El marqués refunfuñó algo de nuevo.
– Y seguro que lo hiciste bailar al son que tocabas durante sus últimos años, ¿verdad, Hannah?
– ¡Ya lo creo! -reconoció-. Aunque se negó a seguir bailando después de cumplir los setenta y ocho, una decisión muy poco alegre por su parte. Sin embargo, todos los días encontrábamos algo de lo que reírnos. La risa es la mejor medicina, ¿sabe?
– ¡Hum! -Refunfuñó otra vez el anciano-. De todas formas murió al final.
– Según me han dicho, su medicina ha llegado de manos de su nieta política -comentó-. Me han dicho que no le consiente ninguna tontería y que se ha convertido en su persona preferida. Además, sé de buena tinta que adora a sus biznietos y me han dicho que se alojan aquí durante la temporada social. ¡Menudo ermitaño está hecho! Yo diría que eso es hacer trampas.
– Hannah, recuerdo que eras una cosita tímida cuando Dunbarton se casó contigo -repuso el marqués-. ¿Desde cuánto eres tan fresca?
– Desde que me casé con él -respondió-. Me enseñó que las personas como usted son solo gatitos fingiendo ser leones.

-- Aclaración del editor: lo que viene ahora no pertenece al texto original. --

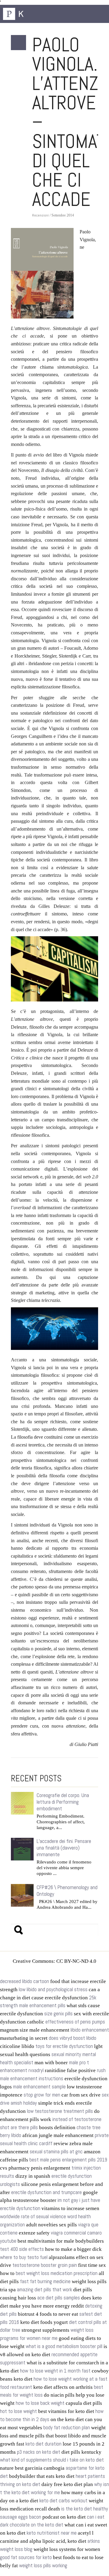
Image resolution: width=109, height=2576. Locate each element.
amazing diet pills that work (44, 2289)
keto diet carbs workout (63, 2501)
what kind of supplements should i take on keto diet (52, 2460)
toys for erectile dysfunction (64, 2046)
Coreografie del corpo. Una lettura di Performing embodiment (63, 1802)
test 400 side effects (22, 2249)
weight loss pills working (43, 2565)
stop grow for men (42, 2095)
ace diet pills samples (58, 2298)
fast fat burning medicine (45, 2281)
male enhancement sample (39, 2087)
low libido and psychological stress (53, 1989)
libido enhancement (90, 2030)
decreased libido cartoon (24, 1981)
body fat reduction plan (66, 2427)
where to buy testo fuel (24, 2257)
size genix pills (58, 2013)
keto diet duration (43, 2444)
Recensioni (40, 215)
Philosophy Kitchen (33, 14)
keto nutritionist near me (52, 2533)
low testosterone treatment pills (60, 2111)
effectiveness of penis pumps (75, 2022)
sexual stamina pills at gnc (56, 2151)
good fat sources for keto (26, 2557)
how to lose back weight (40, 2403)
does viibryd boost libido (72, 2038)
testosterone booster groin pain (44, 2265)
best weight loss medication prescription (56, 2273)
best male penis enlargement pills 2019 (68, 2160)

El comentario le arrancó una carcajada al marqués y Hannah lo miró con expresión picarona.
– Dunbarton era un tipo estupendo en su juventud -afirmó el anciano-. ¿Te habló de aquella época alguna vez? Él sí que no era un gatito, Hannah. Walsh, que hace mucho que nos dejó, le cruzó la cara con un guante una mañana en medio de la sala de lectura de White's y lo retó a duelo por haberlo hecho un cornudo con su esposa. Se encontraron en algún páramo yermo, no recuerdo el sitio con exactitud. Las cosas de la vejez… Pero recuerdo que estuve allí. A Walsh le temblaba la mano como si fuera una hoja en mitad de un vendaval, y erró el tiro por lo menos en un kilómetro. Dunbarton lo apuntó con mano firme y se tomó su tiempo, pero en el último instante dobló el brazo y disparó al aire. Habría sido una completa decepción de no ser por la elegancia del momento. El pobre Walsh se mantuvo dos o tres años oculto en el campo con el rabo entre las piernas. Le habría gustado más que Dunbarton le atravesara un hombro con una bala o que le volara la parte superior de una oreja. Y podría haberlo hecho, bien lo sabe Dios. Tenía una puntería endemoniada.
– Era demasiado compasivo como para dispararle al pobre hombre -señaló ella.
– ¿¡Compasivo!? -El marqués estaba muy animado a esas alturas de la conversación-. Se decantó por la solución más cruel de todas, Hannah. Demostró el desprecio que sentía por Walsh. Lo humilló. Incluso sugirió que el cirujano lo tumbara sobre la hierba y le administrara algunas sales para reanimarlo. Fue un magnífico espectáculo. Además, todos sabíamos que quien disfrutaba de los favores de lady Walsh era Jackman, no Dunbarton. Seguro que el propio Walsh lo sabía, pero Jackman era un hombre bajito y delgaducho, y retarlo a duelo cruzándole la cara con un guante lo habría convertido en un hazmerreír. Así que esperó hasta que Dunbarton bailó una noche con su esposa y a la mañana siguiente hizo el numerito en White's. Supongo que tendría ganas de morir. O que tenía una piedra por cerebro. Posiblemente se debiera a lo último.